The context in which the Mexican Repatriation happened was already one steeped in racist terror. As historians William D. Carrigan and Clive Webb point out in their research on lynching,

Statistics alone can never explain lynching in the United States. More than other Americans, blacks and Mexicans lived with the threat of lynching throughout the second half of the nineteenth and the first half of the twentieth century. The story of Mexican lynching is not a footnote in history but rather a critical chapter in the history of Anglo western expansion and conquest.

In their research, Carrigan and Webb note that numbers for Mexican victims of lynching are extremely difficult to collect because most were never recorded, and the victims that were recorded were often racially misclassified. The definition of lynching itself has shifted over time, and in their count Carrigan and Webb call lynching “a retributive act of murder for which those responsible claim to be serving the interests of justice, tradition, or community good.” According to Carrigan and Webb, the rate of black Americans lynched from 1880 to 1930 was 37.1 per 100,000. The rate of Mexican lynching during the same period was 27.4 per 100,000.

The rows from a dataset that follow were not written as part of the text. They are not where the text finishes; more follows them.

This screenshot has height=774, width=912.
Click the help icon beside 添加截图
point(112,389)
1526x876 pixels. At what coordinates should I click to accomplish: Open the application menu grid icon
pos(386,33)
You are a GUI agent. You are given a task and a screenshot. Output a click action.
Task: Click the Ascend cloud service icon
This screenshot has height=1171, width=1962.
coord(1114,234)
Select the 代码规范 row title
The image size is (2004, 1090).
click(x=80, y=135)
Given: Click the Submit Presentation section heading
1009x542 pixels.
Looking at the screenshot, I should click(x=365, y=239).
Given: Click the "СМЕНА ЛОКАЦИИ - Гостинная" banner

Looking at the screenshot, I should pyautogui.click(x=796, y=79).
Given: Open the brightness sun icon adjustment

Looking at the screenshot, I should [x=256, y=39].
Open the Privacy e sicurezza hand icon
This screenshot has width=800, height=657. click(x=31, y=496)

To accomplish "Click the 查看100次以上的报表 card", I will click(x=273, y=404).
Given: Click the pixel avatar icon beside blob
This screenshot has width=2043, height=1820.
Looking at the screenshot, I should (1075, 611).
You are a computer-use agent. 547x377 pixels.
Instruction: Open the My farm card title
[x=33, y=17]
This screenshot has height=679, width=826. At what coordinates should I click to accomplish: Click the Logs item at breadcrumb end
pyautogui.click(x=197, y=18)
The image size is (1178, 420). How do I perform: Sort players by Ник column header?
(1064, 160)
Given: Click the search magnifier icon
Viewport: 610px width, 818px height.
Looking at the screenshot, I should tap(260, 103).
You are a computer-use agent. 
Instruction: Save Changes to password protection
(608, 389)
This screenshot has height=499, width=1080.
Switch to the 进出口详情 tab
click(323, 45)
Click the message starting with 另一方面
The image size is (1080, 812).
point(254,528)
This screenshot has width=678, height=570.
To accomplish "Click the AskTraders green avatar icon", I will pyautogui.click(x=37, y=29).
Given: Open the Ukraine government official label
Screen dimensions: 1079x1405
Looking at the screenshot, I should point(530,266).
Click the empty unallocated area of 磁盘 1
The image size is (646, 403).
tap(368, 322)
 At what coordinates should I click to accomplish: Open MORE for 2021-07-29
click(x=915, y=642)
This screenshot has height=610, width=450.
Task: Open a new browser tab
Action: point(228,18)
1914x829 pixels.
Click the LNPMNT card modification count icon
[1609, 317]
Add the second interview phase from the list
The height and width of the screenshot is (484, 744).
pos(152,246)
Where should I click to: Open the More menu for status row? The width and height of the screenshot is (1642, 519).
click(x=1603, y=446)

Mexico's history has always been inextricably linked to that of the United States. Yoli says that growing up she often heard her father repeat a saying: “¡Pobre México! Tan lejos de Dios y tan cerca de los Estados Unidos.” The quote is popularly attributed to Porfirio Díaz, which is dubious but possible since Díaz would have been eighteen years old in 1848 at the conclusion of the US invasion of Mexico, which ended with the Treaty of Guadalupe Hidalgo, in which the United States took about half of Mexico's landmass, including all of California. With the signing of the treaty, Mexicans living on the wrong side of the newly established boundary
lost property rights along with any semblance of civic power; they were segregated, and their culture deemed worthless and deviant.